Sometimes one seeks a distraction, though. For example, when I have a migraine, I spend a lot of time crouching over a toilet (and I will not expand on that). Not all of this crouching is actively engaged, and during the standby intervals, I welcome distraction as long as I can control the volume. Unable to face the prospect of a second episode of the animated Star Trek, a work we may look upon and despair, I decided to give The Flash a chance. When it first appeared on broadcast TV, I didn’t pursue it, for a variety of reasons, high amongst which was a failure of the show’s marketing to make it look at all interesting.

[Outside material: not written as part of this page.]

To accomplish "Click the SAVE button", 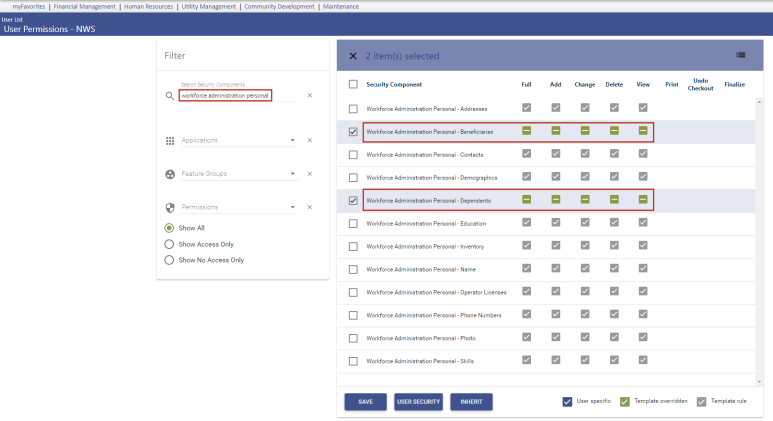I will click(365, 402).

I had been a huge fan of the character from ages eight to ten, but that didn’t translate into an a sufficiently urgent curiosity in the show.

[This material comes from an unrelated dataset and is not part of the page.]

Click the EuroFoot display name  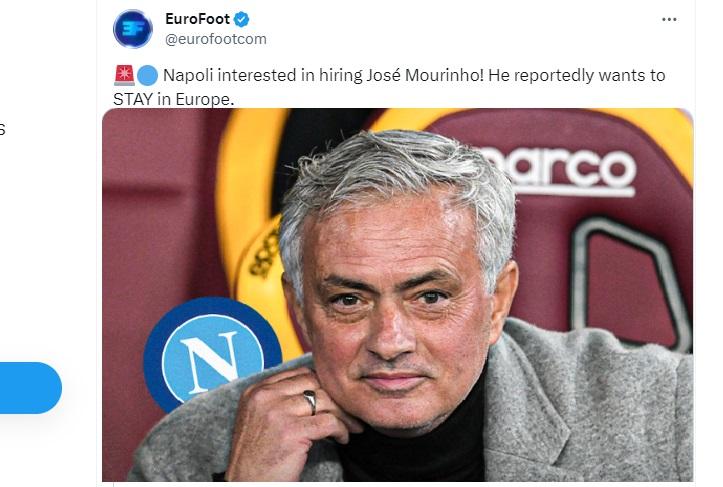point(197,19)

I discovered, in my infirm state, that it was… OK. When seen on a small tablet. Between… bouts. So, when migraine stops in for a visit, I watch The Flash. And when the third episode began last weekend, I had my unpleasant turn. I will offer a small spoiler alert, although how much of a spoiler revealing the opening five minutes of a show which first aired a year and a half ago can be is debatable.

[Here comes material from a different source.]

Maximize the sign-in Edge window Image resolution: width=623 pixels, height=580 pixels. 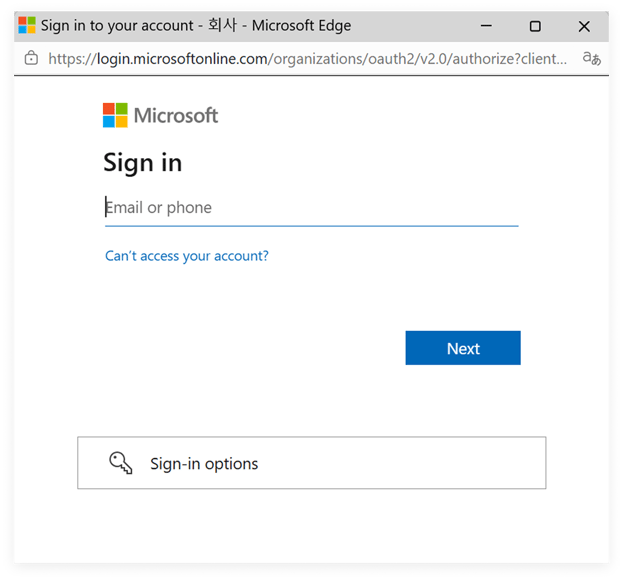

The episode opens with the assassination of several members of an organized crime family. That family’s name is Darbinyan.
Which is the name of my victim in “The Third Act.”
Did I hear that right? Why, yes, I did, confirmed by three repetitions.
Son of a….
When I was choosing the name for the story, which happened almost immediately in the writing process, my thoughts ran thus:
Danish… nah… Chinese… no… the menace is a Scot, so let’s leave the UK out of it… well, how about Armenian?
[opens Wikipedia under “Armenian Family Names”, scrolls until something strikes as euphonious]
And that’s it. At that point in my life, I had never seen nor heard the name Darbinyan. It might have been Pasternak, Kim, Stonecalf or Khethiwe had my synaptic pachinko ball dropped a little differently. No big messages, no profound motives, and certainly no external influences. That’s what really bugs me; someone passing by this site who reads that story will think I lifted the name from the show, because the show aired before I posted the story. Apart from this little rant, there’s nothing to indicate that I was not at all swayed by television in that particular choice.
Which brings us to the slightly eerie element in this real-life story. The IMDB page for that episode reveals that it first aired on 21 October 2014, a year less a week before I posted the story. But I started writing the story on 20 October 2014. Isn’t that something?
I am not so foolish as to shout, “See? They copied me!” because I know that the script is written a long time before the show airs. No doubt months before I produced the first mark on paper for “The Third Act,” one of the screenwriters for the episode did much the same sort of thing as me to select a name.
Which, given what happens in my story and that show, suggests that to a certain stripe of creative person living in North America there is something about “Darbinyan” that suggests victimhood. I certainly hope this is not the case in the real world.